Performance - A Teaching Obligation

October 31, 1993

Often I leave a concert experiencing feelings of both amusement and annoyance. This mixture of emotions stems from what I sometimes think is a double standard. The post-performance comments I typically hear invariably center around how the music was interpreted: "I thought she really played the second movement beautifully," or, "The tempo he took for the Beethoven was ridiculously fast." Rarely is the music itself addressed. That's to be expected, I suppose. After all, the music cannot and should not be separated from the performance; if nothing else, this state of affairs brings home just how critical the role of the performer really is. In recognizing the pivotal obligation performers have, we justifiably target our educational efforts towards instilling those concepts that will ultimately, we trust, produce informed performances -- performances that are not only stylistically knowledgeable and authentic, but also individually shaped and interpretatively convincing. Moreover, we are certainly all aware that as the performer changes, grows, and reevaluates, so does the performance. Indeed, if the interpretation doesn't change, we might even have reason to become suspect. As Billie Holiday put it: "I can't stand to sing the same song the same way two nights in succession. If you can, then it ain't music; it's close order drill or exercise or yodelling or something, but it's not music."
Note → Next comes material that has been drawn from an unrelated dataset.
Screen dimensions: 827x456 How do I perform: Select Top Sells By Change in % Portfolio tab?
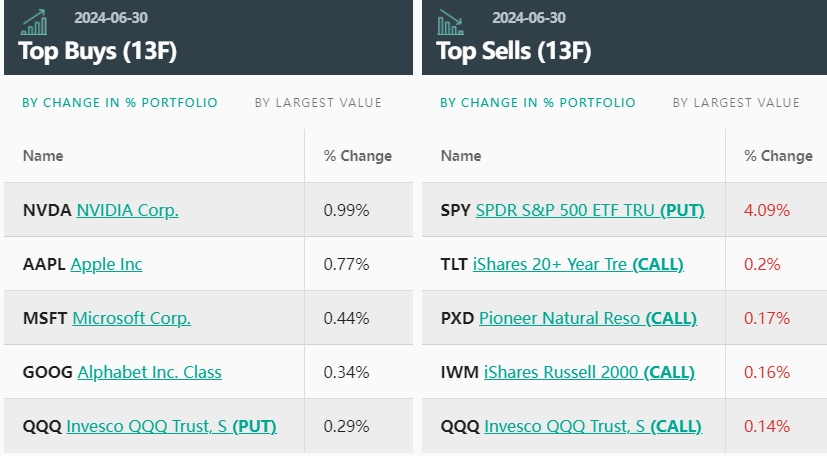(x=538, y=102)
Fair enough. But I sometimes wonder if we recognize to the same extent, the right -- in fact, the similar obligation -- of the teacher to produce informed performances in the classroom, and with the same type of conviction and constant reevaluation of materials that we legitimately demand of concert performers. Of course, it is absolutely essential that the body of materials we as teachers must impart to our students be done accurately, as a foundation from which both they and we can grow. But I would argue that it is the very presentation of whatever those facts or ideas are that frequently sticks even longer than the materials themselves. Indeed, if I can speak of exiting concertgoers discussing how a score was interpreted by the performer, then I must confess also that I just as frequently hear students leaving a class debating the merits of how the instructor dealt with a specific topic, rather than addressing the topic itself. Could it be that the teacher's performance in the classroom transcends the lesson, and perhaps even becomes the lesson?

As performers, we may listen to recordings either as paragons to emulate, or perhaps as examples to be dismissed. Either way, in listening, we learn. Like wise, teachers serve as models whose interpretation or presentation of an idea will surely strike individuals differently. Students may choose to follow or reject our specific views, but, one way or another, they will have to decide. Here I think of the simple yet eloquently expressed words of Virginia Woolf: "I have no model in mind to turn this way and that" (A Room of One's Own , 1929) She was referring to history's failure over the years to publish the writings of countless female writers -- writers who might have served her well as models. Just as importantly, her metaphorical turning of these models "this way and that" should ring a bell with any performer, any teacher, any interpreter. Woolf recognized the need to see things from different angles, through different sides of a prism. She knew that in learning, we must consider things from diverse and changing perspectives. Perhaps as performers we should, too -- both in the concert hall and in the classroom.